Infophysical Security

Information security teams work hard to secure the data that they are responsible for. They put in perimeter protections, network protections, host protections and all sorts of devices to monitor and manage all of these devices and protections. Configurations are checked before they go into production and all changes are tested and approved. All of this hard work pays off when you look at firewall logs, IDS/IPS logs, and the reports that your SIEMs generate to show just how many attacks are blocked, dropped and stopped before they get to the goal of stealing or damaging your data.
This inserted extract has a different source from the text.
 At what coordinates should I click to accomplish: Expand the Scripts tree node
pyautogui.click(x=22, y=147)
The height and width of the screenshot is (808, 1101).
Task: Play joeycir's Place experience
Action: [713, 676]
Of course we all know that this can easily be bypassed by one unpatched system, zero day exploit, reckless admin or user or a really good hacker or social engineer. There is always something that isn't exactly as it should be and that one thing leaves you vulnerable. There is one other area that information security needs to have regular contact with and influence with. Physical Security. Physical Security are the ones who are tasked with keeping the bad guys physically away from the data. Unfortunately, many times these two disciplines don't communicate with each other and this lack of communication can ruin the well laid plans and protections that have been put into place.

CISO's and their management teams need to be proactive and take the lead in reaching out to the physical security teams at their company. They need to collaborate with each other and they need to work together to ensure that the data is protected. Often physical security teams don't realize the dangers that a person can present when they allow them to roam the halls unescorted or when they don't do their job and ensure that a person is really supposed to be there. They don't understand that a good hacker may not be able to gain physical access to the data center due to other access controls in place but if he gets a hold of a hot network jack or a unmanned system. They aren't aware of the fact that a seemingly innocent flower, stuffed animal or other item can hide wireless AP's, mini laptops, wireless cameras, etc...

This is another reason that when you are rolling out a security awareness program you need to ensure that it's not a generic one size fits all program. Different departments need to be taught different things so that they are aware of the things that are most likely to affect them. A effective security program will reach out to all lines of business and work with them to be proactive in securing the data.